Hay algo provinciano, es cierto, en que un escritor tenga en América Latina la proyección e influencia de un estadista. En los países avanzados, no suele ser así. Se ve, desde el mundo desarrollado, como algo exótico y anticuado el que un hombre de letras tenga que ejercer de conciencia pública o de tribuno político. Y es cierto: hay algo extraño en todo aquello. Pero, siéndolo, es al mismo tiempo muy real: de allí la estupefaciente cantidad de mensajes de felicitación que han llegado de cubanos y cubanas, venezolanos y venezolanas, a quienes no conocemos, que nos dicen: sentimos como nuestro este premio. No estoy en condiciones de explicar -y tal vez tampoco de entender- exactamente por qué un galardón literario otorgado a un novelista puede avivar en un latinomericano anónimo, en algún rincón del continente oprimido por un tirano, una esperanza de libertad. Sólo sé que es así porque así nos lo dicen, con voz trémula, ellos mismos. Implica que hay algo más que provincianismo y legaña del pasado en el hecho de que un escritor tenga una dimensión cívica significativa en tierras americanas. Para las gentes que sufren ausencia de libertad, el escritor que las defiende es un ser misteriosamente cercano y familiar, y por ello protector.

Me preguntan con frecuencia sobre la evolución moral (política la llaman) de mi padre, que transitó, hace ya muchas décadas, del socialismo al liberalismo. Yo les aconsejo siempre que lean el conjunto de su obra porque allí verán que en su literatura hubo siempre una constante: la exploración del individuo en rebeldía contra el poder en todas sus formas. Aunque el hombre público transitaba del socialismo al liberalismo en los años 70, el creador literario de La guerra del fin del mundo, novela de su etapa liberal, no era muy distinto en sus preocupaciones del de La ciudad y los perros y Conversación en la Catedral, obras de su etapa anterior. La opresión del individuo es un tema que quema los ojos en su literatura más temprana y que sigue siendo central todavía, como lo verán quienes lean, dentro de poco, El sueño del celta.

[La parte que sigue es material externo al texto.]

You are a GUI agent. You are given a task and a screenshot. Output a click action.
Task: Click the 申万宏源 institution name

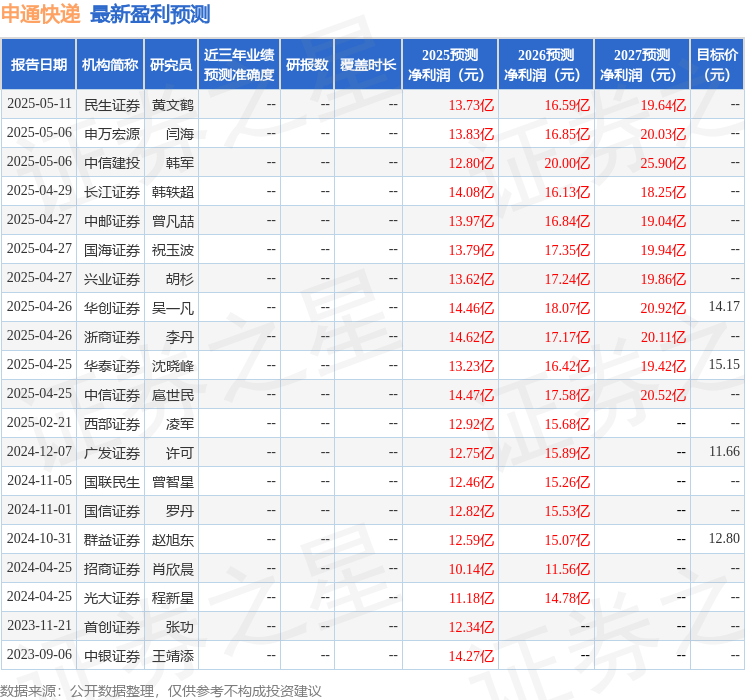[x=111, y=133]
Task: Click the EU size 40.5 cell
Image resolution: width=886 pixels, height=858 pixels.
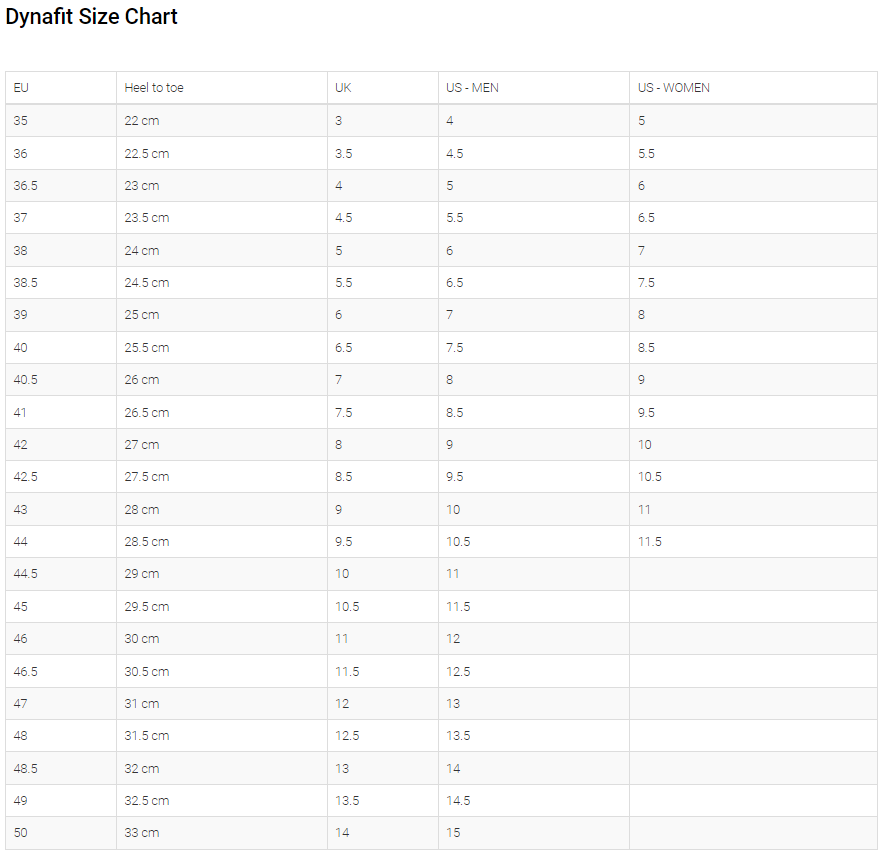Action: tap(26, 380)
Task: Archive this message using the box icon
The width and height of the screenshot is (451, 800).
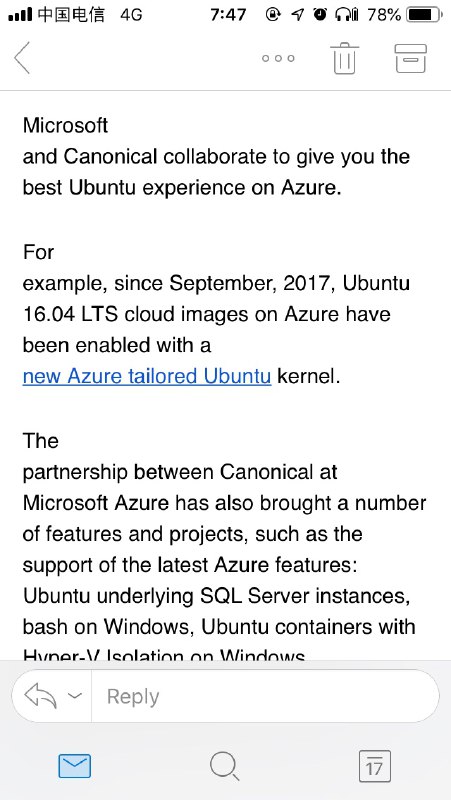Action: [x=411, y=58]
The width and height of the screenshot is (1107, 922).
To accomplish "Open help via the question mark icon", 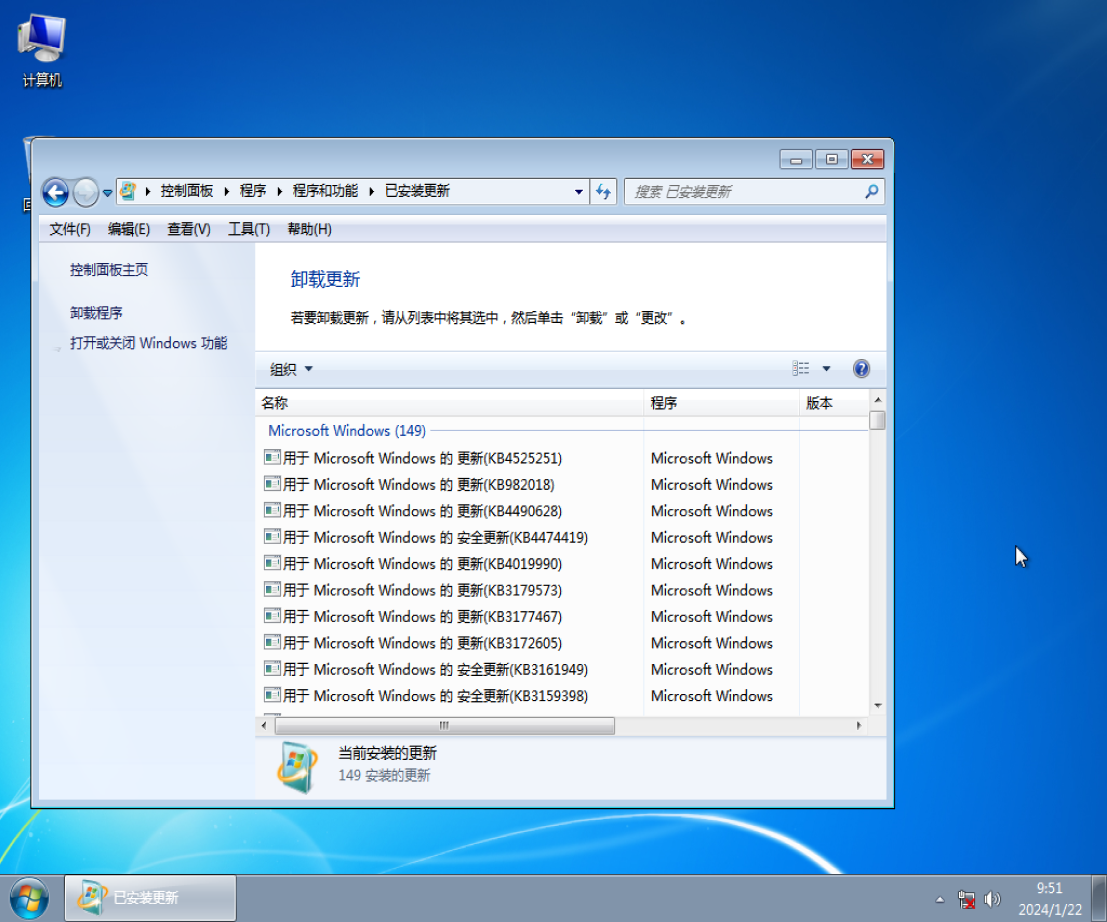I will click(861, 368).
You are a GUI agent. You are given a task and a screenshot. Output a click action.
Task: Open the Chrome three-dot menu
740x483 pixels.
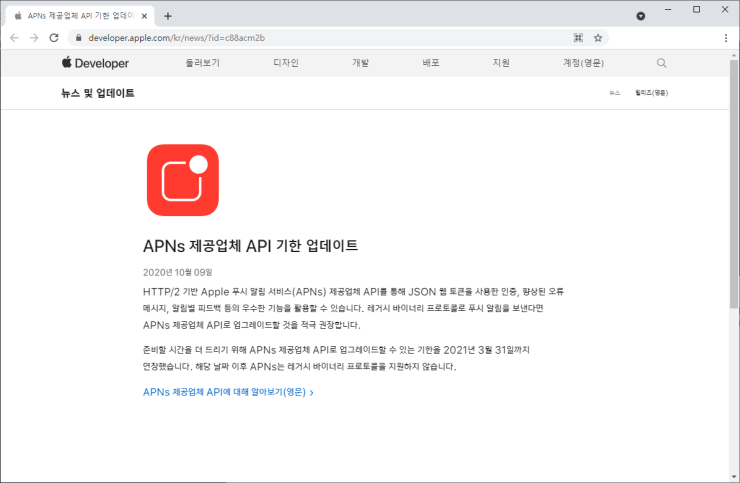pyautogui.click(x=725, y=37)
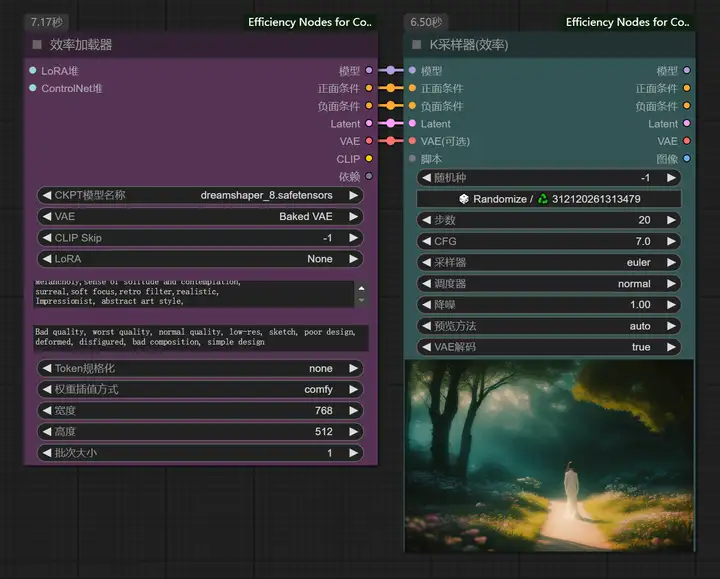Click the LoRA堆 input socket
720x579 pixels.
(x=33, y=70)
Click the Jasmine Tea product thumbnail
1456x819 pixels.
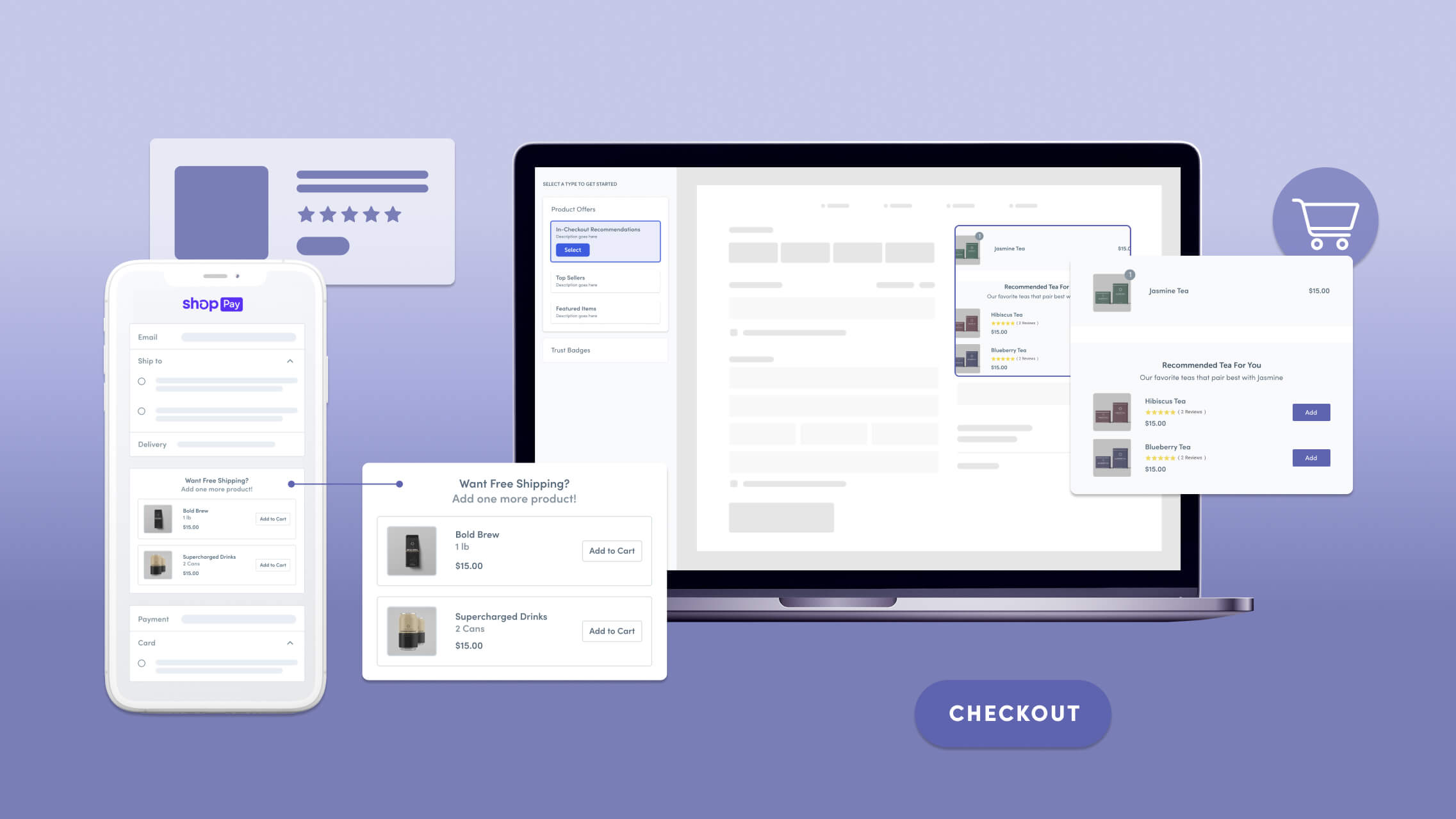1112,291
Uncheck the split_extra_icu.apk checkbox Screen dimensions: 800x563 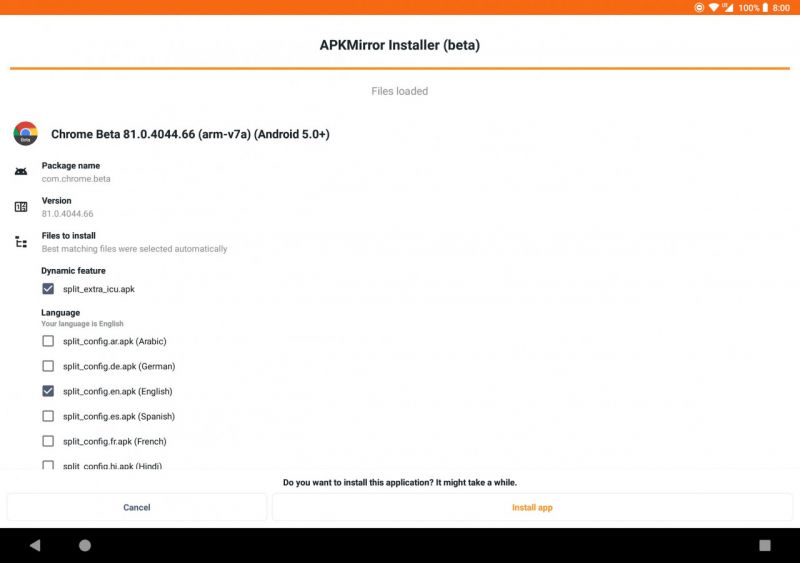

Mis diferencias con mi padre casi nunca han sido éticas o políticas (más bien deportivas: él es del Madrid y yo del Barca). Fue un padre tolerante y liberal, cuya única decisión autoritaria agradezco: dos horas de lectura diarias todas las mañanas cuando éramos pequeños. Por eso no fue nada difícil, para mis hermanos y para mí, encontrarle sentido, desde que yo era adolescente, a su idea de la moral pública. Lo que él pedía para la sociedad era exactamente lo que practicaba en casa: tolerancia, amplios márgenes de expresión libre, cotejo constante de ideas sobre todos los temas y todas las cosas, desconfianza de la autoridad.

Todas estas cosas, acaso sin que lo sospechen los generosos acádemicos suecos, están también de plácemenes en esta abracadabrante semana. Pero, a diferencia del aspecto literario del premio, esto tenemos que decirlo muy bajito, casi susurrarlo, no vaya a ser que alguien se asuste y se lo quiten.